Comment comptez-vous être compétitif sur ces tronçons Paris-Bangkok, où il y a une énorme concurrence ?
Vous avez déjà dû voir les effets de l’ouverture de la ligne et des tarifs très compétitifs qu’on a pu offrir à nos clients, qui de facto, ont poussé nos partenaires à s’aligner, voire à passer en dessous de nos tarifs. J’avais annoncé autour des 200 000 francs un aller-retour en fonction de la haute ou la basse saison, et en fonction des promos qui sont offertes, mais on peut être autour des 180 000 francs aller-retour sur les premiers tarifs de la grille en basse saison. Et avec un seul bagage.
Nous misons sur un retour à une situation équivalente à 2023 courant 2026.
Sur la compétitivité, il y a un deuxième élément important, c’est que nous le faisons avec un effectif constant et un moyen constant. C’est-à-dire qu’au regard de la baisse de notre programme sur les autres destinations, on concentre nos efforts sur cette ligne. Donc avec nos coûts de production actuels, on arrive à opérer un extra-long courrier à des prix hyper compétitifs.

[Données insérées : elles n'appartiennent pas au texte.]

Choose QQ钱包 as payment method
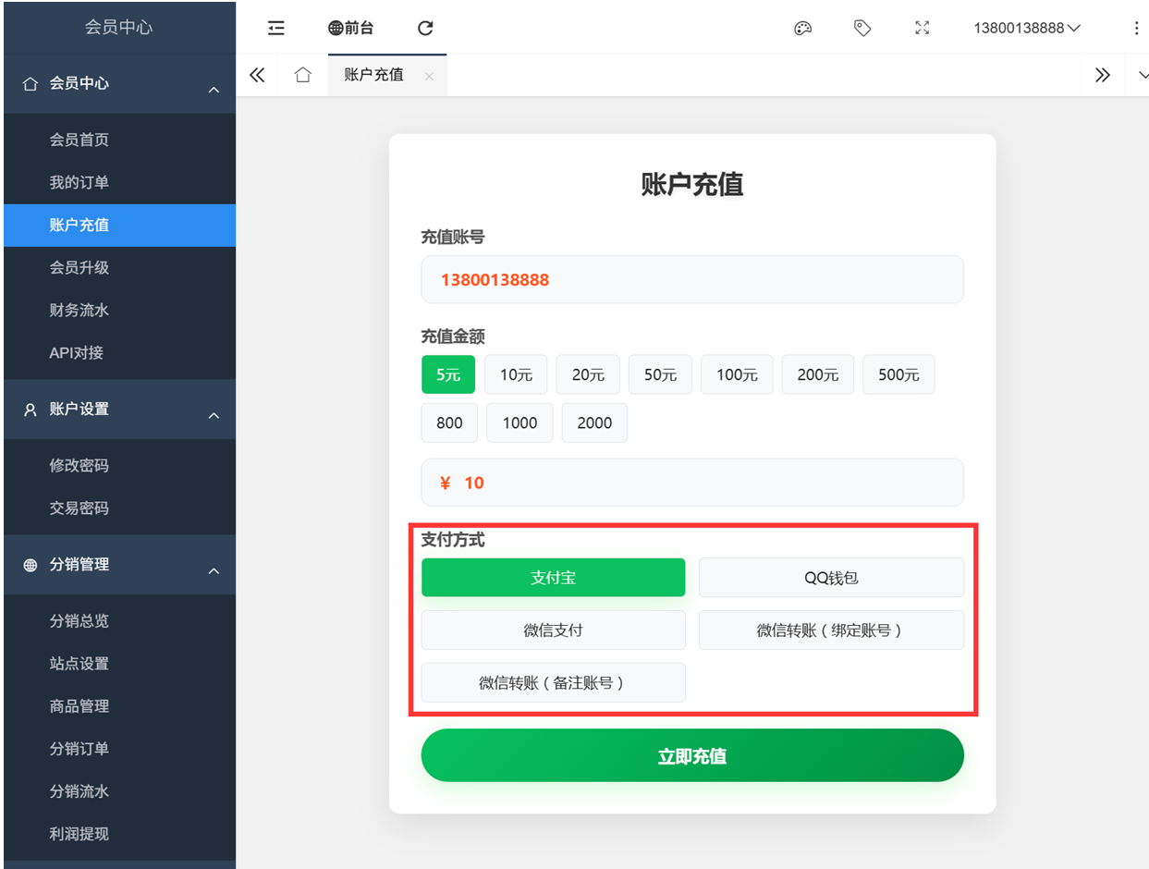1149x869 pixels. pyautogui.click(x=830, y=578)
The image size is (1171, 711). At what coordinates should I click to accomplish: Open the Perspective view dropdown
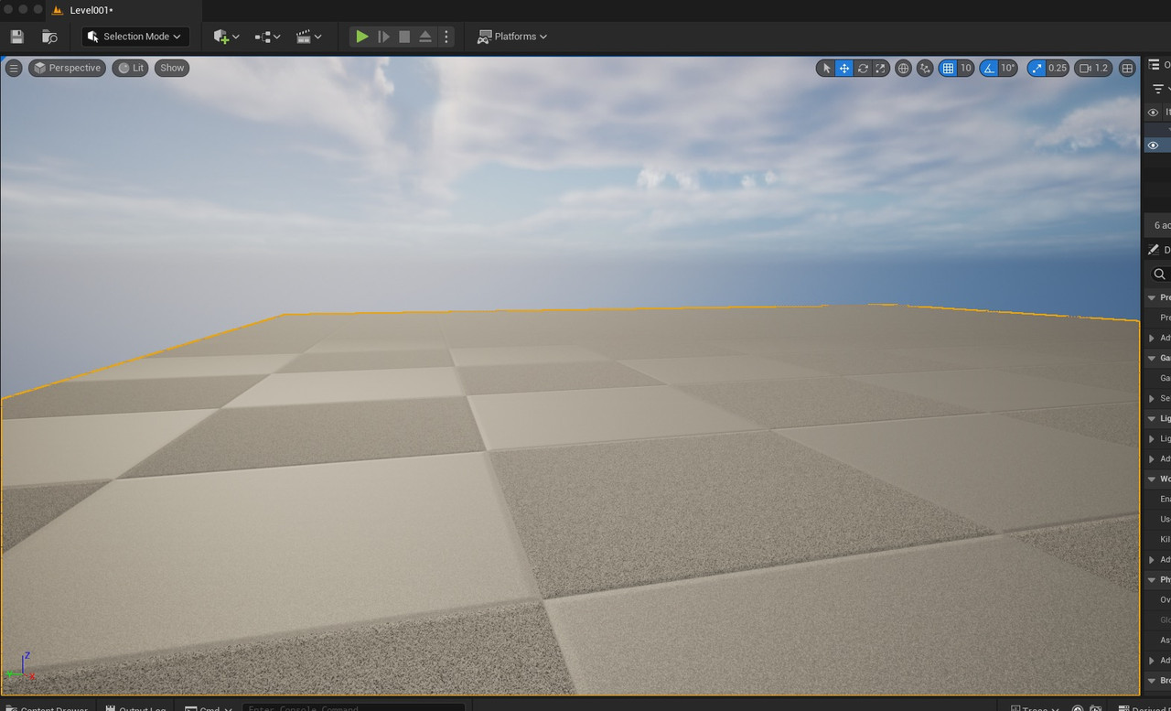[x=67, y=67]
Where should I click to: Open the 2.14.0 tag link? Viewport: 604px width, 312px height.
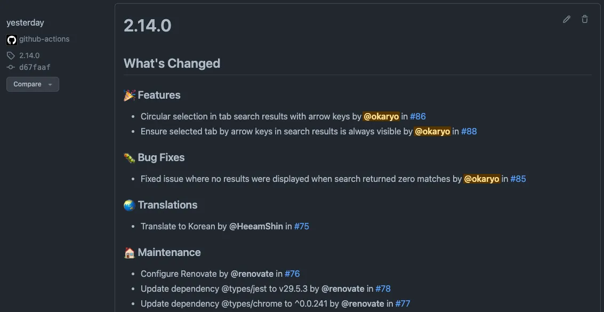pyautogui.click(x=29, y=55)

On va donc chercher ce revenu qui nous manque, en partie du moins, puisqu’on maintient quand même Singapour qu’on continue à opérer avec nos différents partenaires. En parallèle, nous assurons nous-mêmes le transport de nos clients de bout en bout (via Bangkok).

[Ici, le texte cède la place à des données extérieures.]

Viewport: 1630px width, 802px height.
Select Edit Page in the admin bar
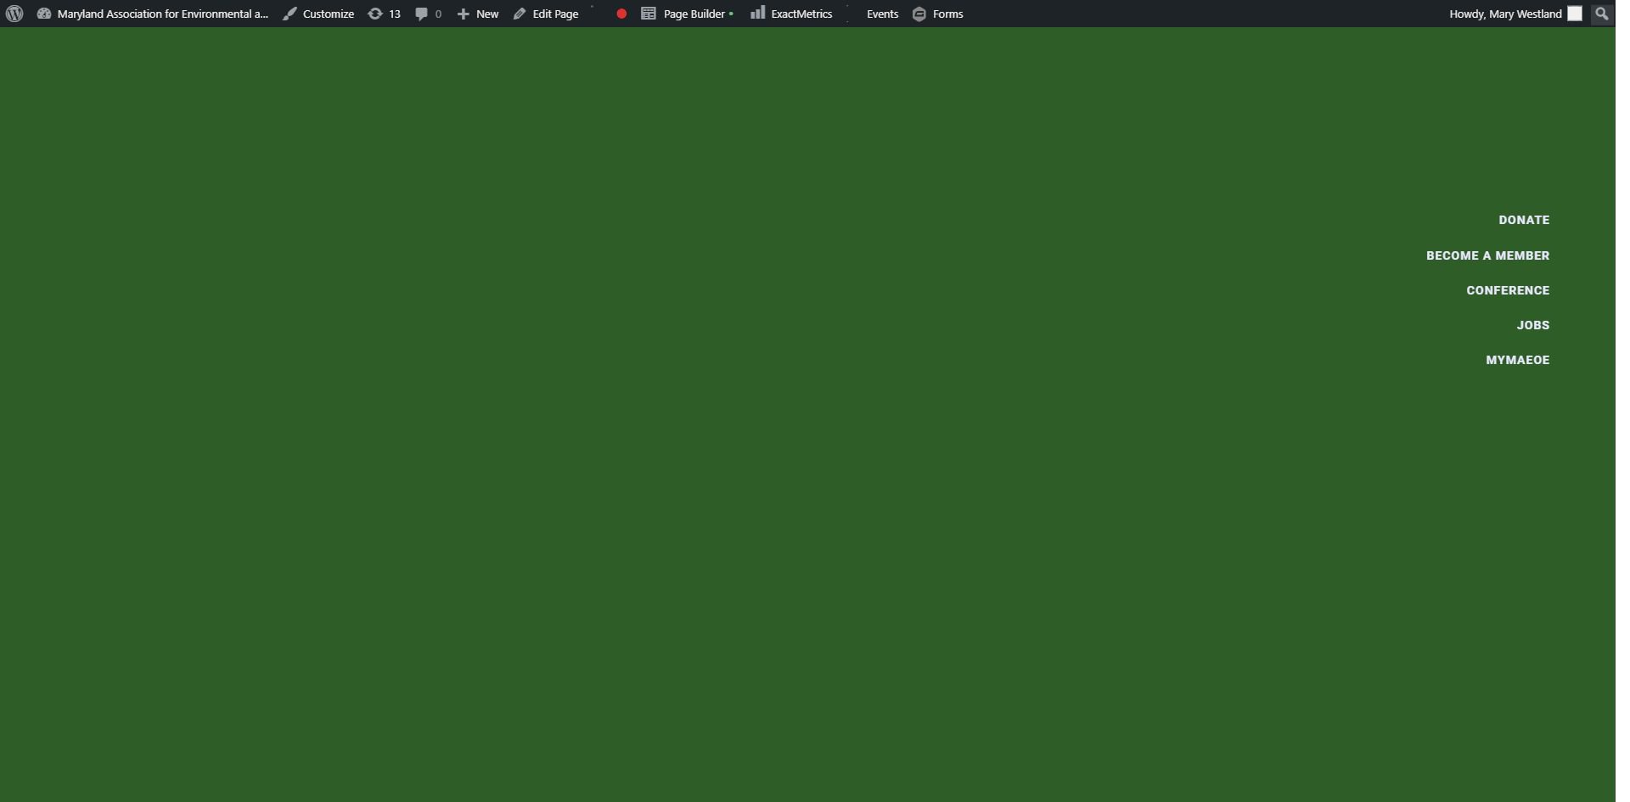tap(554, 14)
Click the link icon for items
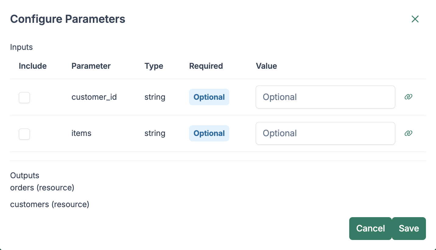 [408, 133]
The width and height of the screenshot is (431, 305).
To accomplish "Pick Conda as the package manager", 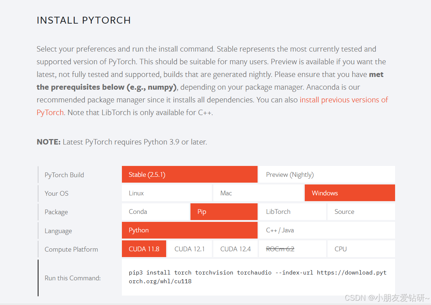I will 155,211.
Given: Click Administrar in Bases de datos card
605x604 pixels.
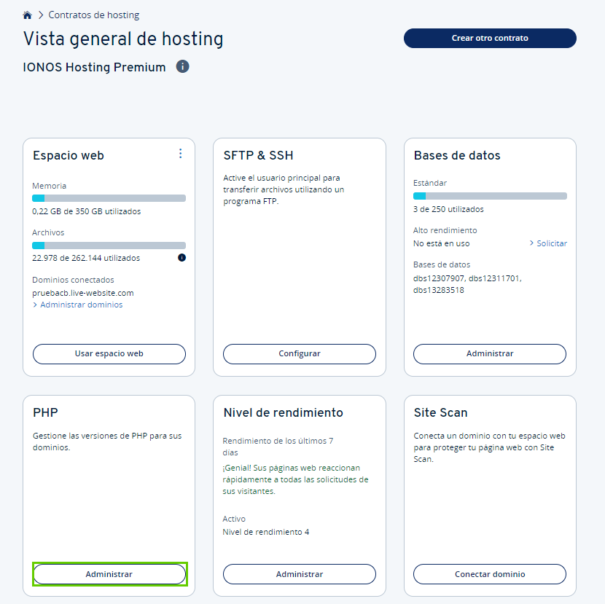Looking at the screenshot, I should click(490, 353).
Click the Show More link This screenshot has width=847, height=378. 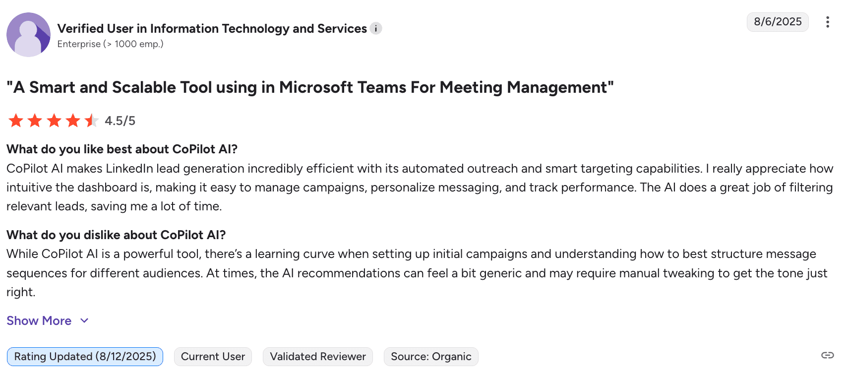(39, 321)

Les passagers à destination de Paris ont embarqué, le mercredi 11 décembre, pour ce premier vol d’Aircalin reliant Bangkok à la ville lumière. Photo Anthony TejeroEn 2024, 270 000 passagers sont attendus, contre initialement 450 000. Pour 2025, vous misez sur un trafic légèrement plus bas. Quelles sont vos perspectives ?

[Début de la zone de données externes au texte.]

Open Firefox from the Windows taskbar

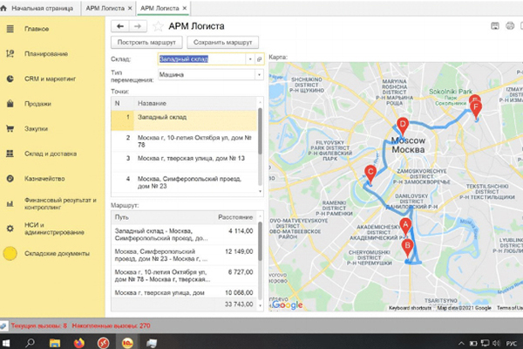[78, 340]
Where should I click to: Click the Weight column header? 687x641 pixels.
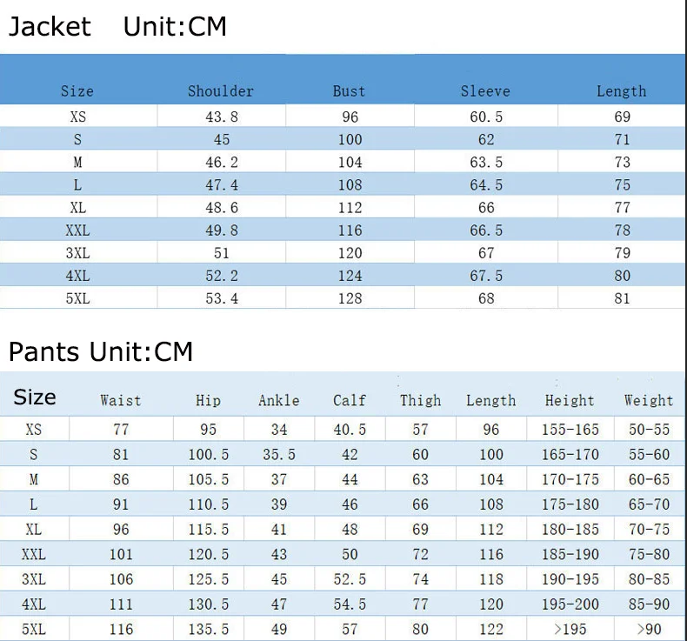click(649, 400)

Nos projections s’appuient sur nos chiffres, entre mai 2013 et décembre 2024. Et c’est la raison pour laquelle on est légèrement en baisse parce qu’on ne pouvait pas faire du copier-coller 2024-2025. Ce sont des chiffres prudents […] qui devront être réévalués. Nous misons plutôt sur un retour à une situation équivalente à 2023 courant 2026.
Depuis le 13 mai, est-ce que vous observez des changements de comportements de la clientèle, compte tenu de la baisse du pouvoir d’achat et du manque de visibilité ?
Oui. Les achats ont largement évolué depuis le 13 mai. Avant, l’habitude était d’acheter un voyage 6 mois, voire un an à l’avance. Aujourd’hui, on observe plutôt des achats à moins de 3 mois. Ce qui est difficile pour nous, parce que ça nous donne moins de visibilité sur les perspectives. Et on voit aussi une espèce de congestion sur la haute saison.
Vous avez déclaré que le vol Nouméa-Paris " ouvre le champ des possibles ". Quelles sont ces possibilités ?
Quand on fait le pari d’ouvrir un extra-long courrier comme Bangkok et Paris, il y a deux axes possibles de développement qui sont assez incroyables. Bangkok ouvre le champ des possibles sur l’Asie du Sud-Est et tout ce qu’on peut imaginer autour : le Vietnam, la Malaisie, les Philippines, etc.
Et Paris ouvre la voie sur l’Europe parce qu’en emmenant l’Hibiscus nous-mêmes à Paris, on est notre propre promoteur de la destination calédonienne. Traditionnellement, il y a toujours eu quelques touristiques italiens et allemands par exemple.
C’est aussi pour les partenaires économiques de Nouvelle-Calédonie et ceux des destinations desservies, une opportunité d’avancer sur ces axes de développement.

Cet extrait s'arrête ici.